The change in his attitude was immediate. Whatever warmth, however slight, had fled from his eyes, replaced instantly by an icy, carefully guarded facade. "My father is a man of honor," he said, flatly and protectively. "He gave her everything. This house. A life of luxury. His name."

 

"Then did he give her his heart?" I pressed on, loading the question with feminine romantic interest. "In her diary...she wrote so little of him. It was always about you, her son, or her gardens."

 

Dante's jaw tightened. "My mother was a sensitive woman. My father is a practical man. He loved her in the way he knew how. He protected her. He provided for her. And when he was betrayed by her most trusted friend—your father—he endured it with strength.
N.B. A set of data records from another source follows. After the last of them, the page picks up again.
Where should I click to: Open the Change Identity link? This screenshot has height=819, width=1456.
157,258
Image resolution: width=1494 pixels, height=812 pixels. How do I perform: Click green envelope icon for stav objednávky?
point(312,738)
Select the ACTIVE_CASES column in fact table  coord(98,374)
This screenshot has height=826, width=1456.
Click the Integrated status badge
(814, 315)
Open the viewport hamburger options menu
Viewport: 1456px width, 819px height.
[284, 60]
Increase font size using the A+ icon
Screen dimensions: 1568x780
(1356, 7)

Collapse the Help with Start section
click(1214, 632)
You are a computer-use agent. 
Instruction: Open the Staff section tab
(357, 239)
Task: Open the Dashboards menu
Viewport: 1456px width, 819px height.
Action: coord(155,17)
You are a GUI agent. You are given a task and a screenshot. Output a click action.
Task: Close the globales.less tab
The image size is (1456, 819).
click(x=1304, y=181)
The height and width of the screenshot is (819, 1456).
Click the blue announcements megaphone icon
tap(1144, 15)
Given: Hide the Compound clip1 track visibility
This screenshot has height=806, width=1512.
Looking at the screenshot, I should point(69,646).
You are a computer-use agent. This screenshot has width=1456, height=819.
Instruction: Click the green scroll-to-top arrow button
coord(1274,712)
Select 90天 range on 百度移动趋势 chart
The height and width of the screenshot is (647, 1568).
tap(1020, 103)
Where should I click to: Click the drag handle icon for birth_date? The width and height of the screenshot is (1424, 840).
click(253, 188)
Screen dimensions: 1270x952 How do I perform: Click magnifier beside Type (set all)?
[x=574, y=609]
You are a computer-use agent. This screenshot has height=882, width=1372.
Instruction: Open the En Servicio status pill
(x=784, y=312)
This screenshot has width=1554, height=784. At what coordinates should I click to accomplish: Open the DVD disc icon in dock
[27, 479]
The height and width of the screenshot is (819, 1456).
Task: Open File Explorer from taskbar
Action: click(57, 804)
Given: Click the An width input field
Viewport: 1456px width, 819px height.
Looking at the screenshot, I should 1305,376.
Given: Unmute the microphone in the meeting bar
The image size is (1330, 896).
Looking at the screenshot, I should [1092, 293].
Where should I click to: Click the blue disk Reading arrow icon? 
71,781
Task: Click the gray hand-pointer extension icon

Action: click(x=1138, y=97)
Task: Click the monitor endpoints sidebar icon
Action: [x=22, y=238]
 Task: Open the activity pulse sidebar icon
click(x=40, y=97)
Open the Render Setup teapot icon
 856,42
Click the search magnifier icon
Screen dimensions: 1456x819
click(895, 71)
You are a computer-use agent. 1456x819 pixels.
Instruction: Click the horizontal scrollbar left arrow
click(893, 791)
He held this family together. He is the reason the Moretti name still stands."

 

His fierce, almost mechanical defense of his father told me all I needed to know. He was utterly blind. A son defending his mother's murderer would see any question, any suggestion of doubt, as an attack on the very basis of his existence.

 

I finally ventured, cautiously. "I'm sorry," I said, looking down, "I never mean to imply..."

 

"What did you mean to imply?" Dante interrupted, his voice dangerously low. He stepped in front of me, obscuring my view of the portrait, and an air of menace was suddenly radiating from his body. "Why are these questions about my father? The villain in this story was yours, wasn't he?"

 

His eyes searched mine then, no ghost was seen here, but a potential traitor. An atmosphere turned unnaturally electric.

 

"I..." I stuttered, trying to force a terrified expression on my face. "I just... want to understand. To understand her, I have to understand her life. Her husband. That's all."

 

He sat for what seemed to be an eternity, eyes boring holes into me. I held my breath, the blood hammering loudly in my ears. I had brushed too close to the truth, and he could sense it, like an animal sensing a shift in the wind. I felt I had gone too far with the serpent. One more wrong move, another misplaced question, and he would strike.